------ Given information

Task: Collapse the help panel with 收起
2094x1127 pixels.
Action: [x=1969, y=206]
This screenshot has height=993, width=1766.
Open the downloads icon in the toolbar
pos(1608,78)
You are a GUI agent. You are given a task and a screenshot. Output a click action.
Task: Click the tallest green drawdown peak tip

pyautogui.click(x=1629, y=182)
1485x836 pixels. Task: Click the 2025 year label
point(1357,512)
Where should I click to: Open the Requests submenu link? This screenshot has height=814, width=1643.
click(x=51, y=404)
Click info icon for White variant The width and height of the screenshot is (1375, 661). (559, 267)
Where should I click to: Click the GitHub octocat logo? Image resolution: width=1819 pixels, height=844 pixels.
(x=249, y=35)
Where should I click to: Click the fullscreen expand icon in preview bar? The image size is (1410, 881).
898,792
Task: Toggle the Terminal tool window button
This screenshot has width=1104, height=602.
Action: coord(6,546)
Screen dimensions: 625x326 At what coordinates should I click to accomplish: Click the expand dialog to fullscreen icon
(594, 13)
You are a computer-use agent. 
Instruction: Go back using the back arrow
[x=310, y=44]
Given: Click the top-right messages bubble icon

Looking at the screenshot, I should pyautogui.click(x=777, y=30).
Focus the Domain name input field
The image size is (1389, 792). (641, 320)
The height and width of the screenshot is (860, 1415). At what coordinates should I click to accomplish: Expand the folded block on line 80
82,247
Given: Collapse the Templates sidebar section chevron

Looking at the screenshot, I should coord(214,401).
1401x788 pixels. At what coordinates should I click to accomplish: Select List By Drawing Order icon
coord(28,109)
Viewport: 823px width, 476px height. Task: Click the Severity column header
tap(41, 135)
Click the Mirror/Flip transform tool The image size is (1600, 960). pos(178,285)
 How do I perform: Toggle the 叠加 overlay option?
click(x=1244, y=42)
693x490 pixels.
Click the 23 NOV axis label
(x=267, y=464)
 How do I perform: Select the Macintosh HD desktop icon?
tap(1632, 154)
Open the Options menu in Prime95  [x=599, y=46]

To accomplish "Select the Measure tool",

------------

> [Work task]: Reproduce every line of the data exactly as it was written.

> [Result for this task]:
Task: Collapse the help panel with 收起
2094x1127 pixels.
Action: [x=1969, y=206]
This screenshot has height=993, width=1766.
Open the downloads icon in the toolbar
pos(1608,78)
You are a GUI agent. You are given a task and a screenshot. Output a click action.
Task: Click the tallest green drawdown peak tip

pyautogui.click(x=1629, y=182)
1485x836 pixels. Task: Click the 2025 year label
point(1357,512)
Where should I click to: Open the Requests submenu link? This screenshot has height=814, width=1643.
click(x=51, y=404)
Click info icon for White variant The width and height of the screenshot is (1375, 661). (559, 267)
Where should I click to: Click the GitHub octocat logo? Image resolution: width=1819 pixels, height=844 pixels.
(x=249, y=35)
Where should I click to: Click the fullscreen expand icon in preview bar? The image size is (1410, 881).
898,792
Task: Toggle the Terminal tool window button
This screenshot has width=1104, height=602.
Action: coord(6,546)
Screen dimensions: 625x326 At what coordinates should I click to accomplish: Click the expand dialog to fullscreen icon
(594, 13)
You are a computer-use agent. 
Instruction: Go back using the back arrow
[x=310, y=44]
Given: Click the top-right messages bubble icon

Looking at the screenshot, I should pyautogui.click(x=777, y=30).
Focus the Domain name input field
The image size is (1389, 792). (641, 320)
The height and width of the screenshot is (860, 1415). At what coordinates should I click to accomplish: Expand the folded block on line 80
82,247
Given: Collapse the Templates sidebar section chevron

Looking at the screenshot, I should coord(214,401).
1401x788 pixels. At what coordinates should I click to accomplish: Select List By Drawing Order icon
coord(28,109)
Viewport: 823px width, 476px height. Task: Click the Severity column header
tap(41, 135)
Click the Mirror/Flip transform tool The image size is (1600, 960). pos(178,285)
 How do I perform: Toggle the 叠加 overlay option?
click(x=1244, y=42)
693x490 pixels.
Click the 23 NOV axis label
(x=267, y=464)
 How do I perform: Select the Macintosh HD desktop icon?
tap(1632, 154)
Open the Options menu in Prime95  [x=599, y=46]

To accomplish "Select the Measure tool",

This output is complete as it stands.